At the preschool and kindergarten level, it translates into early academics, "scripted teaching," desk work, computer-based learning, and a paucity of play. As a result, a rich multidisciplinary literature demonstrating the critical role of play for cognitive, social, emotional, and ethical development—a literature that was decades in the making—is being ignored.
Remarkably, current educational reforms are not driven by the findings and recommendations of educators and child-development experts, but by politicians and policymakers at the federal, state, and local levels, with the express intention of ensuring America's competitive edge in the new information-based economy. This agenda was first articulated in the 1983 report A Nation at Risk, issued by President Reagan's National Commission on Excellence:
If only to keep and improve on the slim competitive edge we still retain in world markets, we must dedicate ourselves to the reform of our educational system. . . . Learning is the indispensable investment required for success in the 'information age' we are entering.
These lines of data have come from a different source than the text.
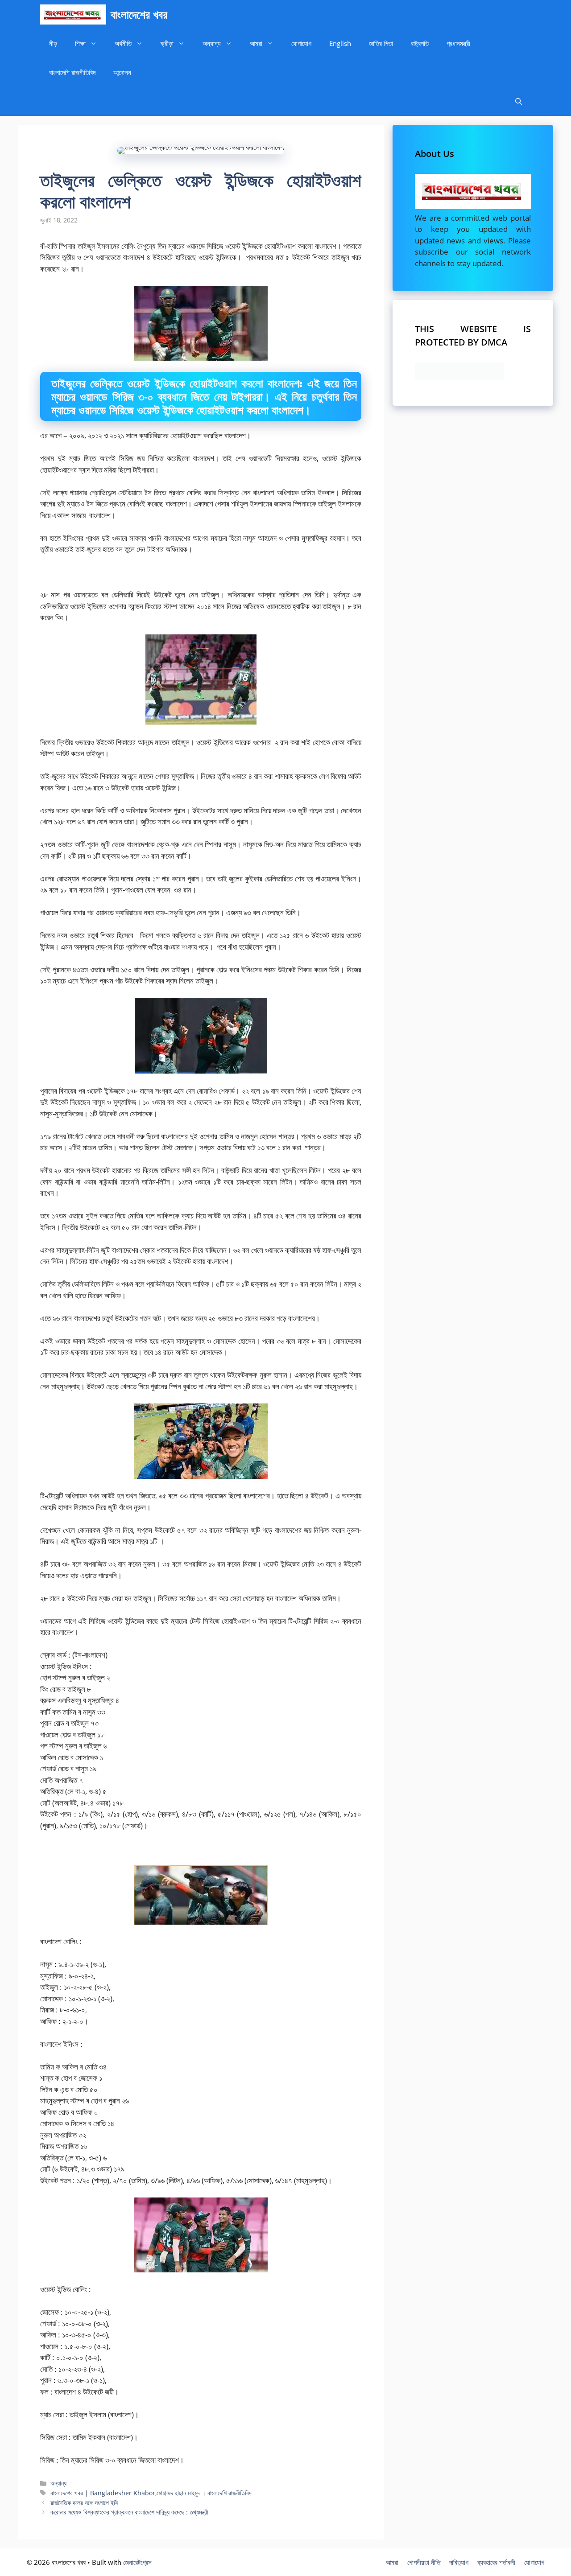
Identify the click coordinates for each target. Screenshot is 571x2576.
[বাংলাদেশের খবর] (73, 14)
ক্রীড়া (167, 43)
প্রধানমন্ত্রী (458, 43)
The "high-stakes" testing movement and race to "wire the classroom" were launched by Reagan in 1983, given renewed vigor by presidents Bush and Clinton, and have now gained further momentum with George W. Bush's 2001 No Child Left Behind Act, which received overwhelming bipartisan support. On January 16, 2003, the current administration announced that it was implementing a standardized assessment of all 4-year-olds in Head Start programs nationwide to assess reading readiness, thus officially delivering "high-stakes" testing to preschoolers. In addition, the Early Care and Education Act, now before Congress, will give bonuses to states that demonstrate that their preschool programs are successfully teaching early literacy skills, necessitating even more academic pressure and wide-scale testing of preschoolers.